The second day of the Twelve Days of Christmas is dedicated to St John, the evangelist. To John the notion of light is important, the trust that darkness will never totally conquer the light. Right now, when the days are short and the nights are long, we are forced to make our own light and share it with others, conquering the darkness. The spread of this day, the “Light - Spread” is meant to make us aware of the special unique light and quality that is in each of us, and that we give to others.
Light - spread
The spread consist of three cards.
1.My unique quality. Interpret this card always in a positive way.

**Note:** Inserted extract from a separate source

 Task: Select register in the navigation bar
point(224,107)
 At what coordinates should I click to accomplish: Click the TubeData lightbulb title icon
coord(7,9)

2.How this quality feels to me. Be aware of the fact that sometimes one most unique and special quality can feel as a burden but of course it does not have to be like that
3.What I give of this quality to others.
I have pulled the first card to journal with in this post, and I have received “The Midas Touch” from the Inner Child Cards (Justice in the RWS, at least in Waite’s version). To the king on this card a wish is granted. Everything that he touches changes into gold. To his deep shock and regret he has also turned his daughter into gold. He then must dive into a deep pool to get a special vase, and fill it from the pool in order to water the golden things. After that they will return to their normal state. By diving in the water and getting the vase the king comes into contact with his feminine, receptive side (an important theme throughout this deck). The moving water helps to heal what is stuck.

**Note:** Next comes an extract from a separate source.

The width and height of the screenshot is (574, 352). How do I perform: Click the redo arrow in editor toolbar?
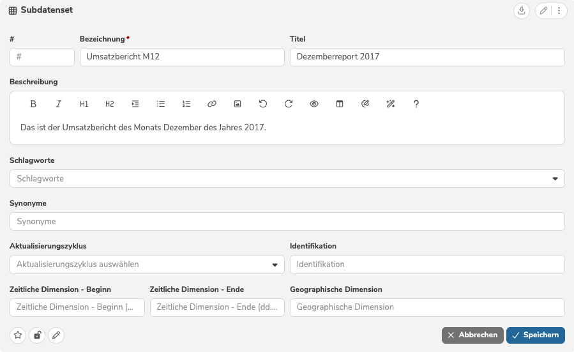click(289, 104)
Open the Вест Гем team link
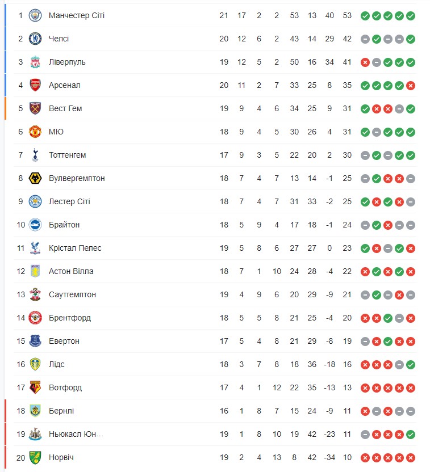Viewport: 430px width, 472px height. pos(65,108)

For me it is a lesson not to focus like the king on the gold, staring me blind on the dissertation I could not do, but coming unto terms with chronic limitations. Also it is a task not to focus on wanting to do things perfect. That is my special light and quality, learning again and again, not to do these things. I must be flexible in life, making contact with my feminine, receptive, flexible side. It is my special quality, my task in life. I do find that hard. I’d rather be successful.
This undertaking of the “Twelve Days of Christmas” in spreads is inspired by John Matthews, The Winter Solstice, Godsfield Press, 2003 (1998).